Housing Affordability

06 February 2024

Mr STEPHEN BALI (Blacktown) (17:30): I move:

That this House:

(1)Notes that the best way to address housing affordability is to increase housing supply.

(2)Notes the New South Wales Government's First Home Buyers reform means that five out of six first home buyers pay no stamp duty or a concessional rate.

(3)Notes the New South Wales Government's Transport Oriented Development Program will deliver 47,800 new homes around eight accelerated precincts and an additional 138,000 new homes around a further 31 stations over 15 years.

(4)Notes the supportive comments from mayor of Hornsby Shire Council, Phillip Ruddock, on 1 February 2024 welcoming the New South Wales Government's Transport Oriented Development Program.

Mr NATHAN HAGARTY (Leppington) (18:09): By leave: I thank the member for Blacktown for bringing this important topic to the House today. We have heard about the impact of the previous Government's housing policy from a number of Western Sydney MPs on the Government's side of the House. Essentially, the western suburbs of Sydney took more than their fair share of people. That load was not spread evenly throughout Sydney. Unfortunately, we did not get a fair share of infrastructure with that.

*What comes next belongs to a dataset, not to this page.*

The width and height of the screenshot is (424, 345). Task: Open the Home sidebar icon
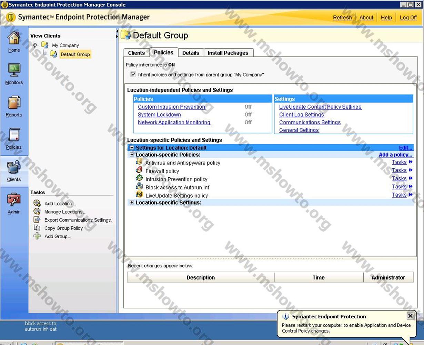(14, 38)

I have spoken in this House many times about the suburbs of Austral, Leppington and Denham Court in my electorate of Leppington, which are effectively ground zero for the south-western growth corridor. In all those suburbs, which have seen exponential growth over the past four or five years, not one public high school was built by the former Government. The result is that my electorate is the one that has the most students in private school in all of the State. That is an interesting statistic. When people speak about private education, they speak about giving parents choice. In Leppington they have no choice; they must work those extra hours or that extra job to afford to send their kids to private schools. I have some fantastic private schools in my electorate, and they are doing the heavy lifting. But, under this Government, the public sector will also do its fair share, because we will build a new high school in Leppington.

There has been much talk about transit-oriented development. In my neck of the woods, the Camden and Liverpool councils have been collaborating in a way that I wish we would see in this House—more collaboration among different jurisdictions. They have recently released a new plan for the town centre there. I guess it will be a form of transit-oriented development around the train station. I am pleased to see that in that plan is plenty of open space, green corridors and public facilities. A lot about nimbyism this and that was coming from Opposition members. It is a difficult concept for them to get their heads around, but there is a difference between good development and bad development. My record shows that, in my time on council, I opposed certain developments because they were bad developments. I have also supported good developments. An example of that is in my colleague Minister Chanthivong's neck of the woods, in Edmondson Park. The Ed Square town centre is a fantastic example of a public place with good amenity, space and some medium- and high-density housing.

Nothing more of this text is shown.